== Testo estratto

Comunque stiano le cose, quel che è soprattutto importante
notare, è che la falsa concezione che vuol trovare del sincretismo nelle
dottrine tradizionali ha come conseguenza diretta e inevitabile quella che
possiamo chiamare la teoria degli «imprestiti»: quando si constata l’esistenza
di elementi simili in due forme dottrinali diverse, ci si affretta a supporre
che una di esse deve averli presi dall’altra. E ovviamente non si fa in tal caso
il minimo ricorso all’origine comune delle tradizioni, né alla loro filiazione
autentica, con la trasmissione regolare e gli adattamenti successivi che questa
comporta; tutto ciò, che sfugge totalmente ai mezzi di investigazione di cui
dispone lo storico profano, per lui letteralmente non esiste. Quelli di cui si
vuol parlare sono unicamente imprestiti nel senso più grossolano del termine,
di una sorta di copiatura o di plagio che una tradizione opera su un’altra con
la quale si è trovata in contatto in seguito a circostanze puramente
contingenti; di un’incorporazione accidentale di elementi staccati, che non
corrispondono a nessuna ragione profonda[2]; ed è proprio questo che di fatto implica la definizione stessa del sincretismo.

====
== Materiale fornito

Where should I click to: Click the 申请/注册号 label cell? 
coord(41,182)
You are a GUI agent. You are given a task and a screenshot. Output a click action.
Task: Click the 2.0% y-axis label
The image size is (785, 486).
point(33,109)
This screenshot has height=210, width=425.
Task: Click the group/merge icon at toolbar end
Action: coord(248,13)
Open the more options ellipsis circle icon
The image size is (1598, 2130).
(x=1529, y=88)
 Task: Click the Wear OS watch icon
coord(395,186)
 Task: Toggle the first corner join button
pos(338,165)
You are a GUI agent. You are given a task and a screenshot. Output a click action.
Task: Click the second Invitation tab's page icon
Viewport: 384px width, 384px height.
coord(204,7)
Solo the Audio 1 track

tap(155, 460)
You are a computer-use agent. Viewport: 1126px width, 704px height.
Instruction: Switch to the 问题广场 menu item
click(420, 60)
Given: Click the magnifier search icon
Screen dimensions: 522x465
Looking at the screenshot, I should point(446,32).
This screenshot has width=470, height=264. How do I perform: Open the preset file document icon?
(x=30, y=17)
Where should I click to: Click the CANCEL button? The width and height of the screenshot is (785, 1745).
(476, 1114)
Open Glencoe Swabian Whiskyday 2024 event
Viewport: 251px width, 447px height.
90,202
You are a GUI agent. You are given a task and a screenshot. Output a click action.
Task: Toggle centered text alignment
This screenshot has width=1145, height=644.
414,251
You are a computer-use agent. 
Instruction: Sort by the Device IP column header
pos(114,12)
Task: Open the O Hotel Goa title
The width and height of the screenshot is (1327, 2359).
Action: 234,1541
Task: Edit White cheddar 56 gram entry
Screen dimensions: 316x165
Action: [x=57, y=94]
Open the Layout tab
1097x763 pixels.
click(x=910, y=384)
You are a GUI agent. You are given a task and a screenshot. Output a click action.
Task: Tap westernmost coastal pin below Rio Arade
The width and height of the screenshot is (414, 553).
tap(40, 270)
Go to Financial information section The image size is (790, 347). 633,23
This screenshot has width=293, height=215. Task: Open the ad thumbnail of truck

====

▸ **Compiti da svolgere**
A) Riscrivi in forma più breve il paragrafo che si apre con «Comunque stiano le cose» nel brano sul sincretismo, mantenendone i fatti principali.
B) Prosegui il brano sul sincretismo e sugli «imprestiti», riprendendo dopo la sua ultima frase.
I dati non hanno alcun legame con il brano.

▸ **Risultati per compito**
A) Vedere un sincretismo nelle dottrine tradizionali porta inevitabilmente alla teoria degli «imprestiti». Secondo questa teoria, se due forme dottrinali diverse presentano elementi simili, una deve averli presi dall'altra. Non si considera né l'origine comune delle tradizioni né la loro filiazione autentica, con la trasmissione regolare e gli adattamenti che comporta. Lo storico profano non ha mezzi per indagarle, quindi per lui non esistono. Gli imprestiti sono intesi in senso grossolano: copiature o plagi tra tradizioni venute a contatto per circostanze contingenti, cioè incorporazioni accidentali di elementi staccati, prive di una ragione profonda. È proprio questo che implica la definizione stessa di sincretismo.

B)
Per altro verso, neppure ci si chiede se non sia normale che una stessa verità
riceva espressioni più o meno simili o almeno confrontabili fra di loro,
indipendentemente da qualsiasi imprestito, né è possibile chiederselo, perché,
come dicevamo poco sopra, si è ben decisi a ignorare l’esistenza di una simile
verità in quanto tale. Del resto quest’ultima spiegazione sarebbe insufficiente
senza la nozione dell’unità tradizionale primordiale, sennonché essa
rappresenterebbe per lo meno un certo aspetto della realtà; aggiungiamo che essa
non deve però essere confusa con un’altra teoria, non meno profana di quella
degli «imprestiti» anche se di un altro genere, che fa ricorso a quella che si
è convenuto di chiamare l’«unità dell’animo umano», inteso quest’ultimo in un
senso esclusivamente psicologico, per il quale di fatto simile unità non
esiste, teoria che comporta anch’essa che qualsiasi dottrina non sia che il
prodotto di tale «animo umano», per modo che un simile «psicologismo» non tiene
maggiormente conto della questione della verità dottrinale di quanto non faccia
lo «storicismo» dei partigiani della spiegazione sincretistica[3].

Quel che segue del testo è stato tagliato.